Dataset excerpts:
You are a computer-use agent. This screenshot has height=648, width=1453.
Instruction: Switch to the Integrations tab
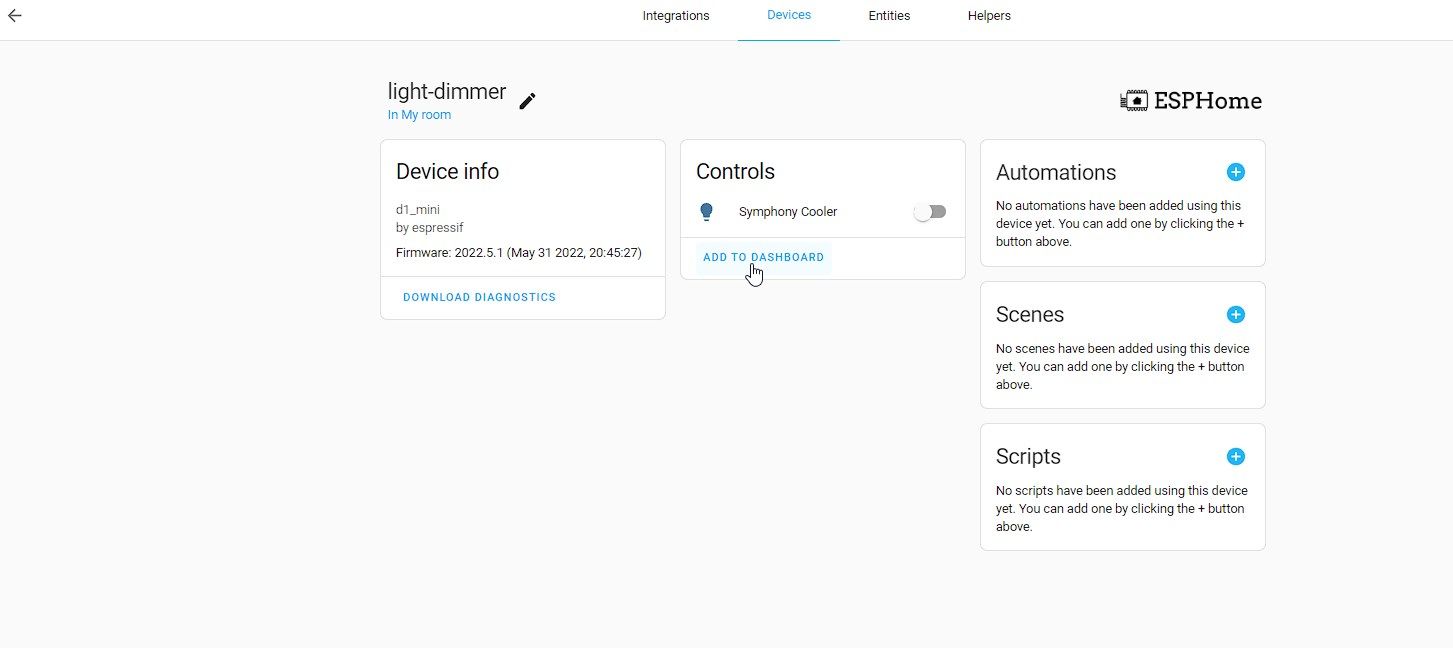click(x=676, y=15)
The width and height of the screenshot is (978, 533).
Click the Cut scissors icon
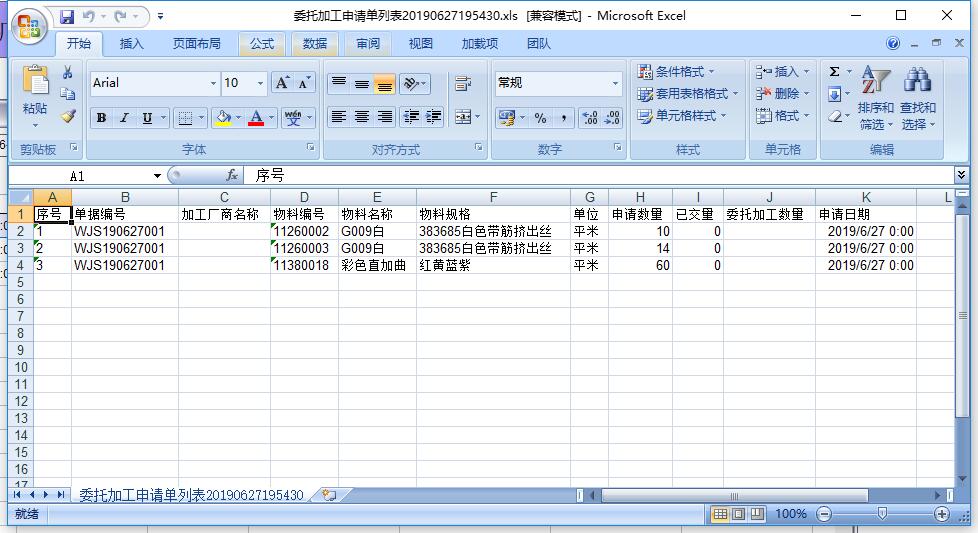[68, 73]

* How to complete this task: This exercise requires the lines of the entries containing the string "screenshot".

* Task solution:
You are a computer-use agent. This screenshot has height=648, width=1453.
The width and height of the screenshot is (978, 533).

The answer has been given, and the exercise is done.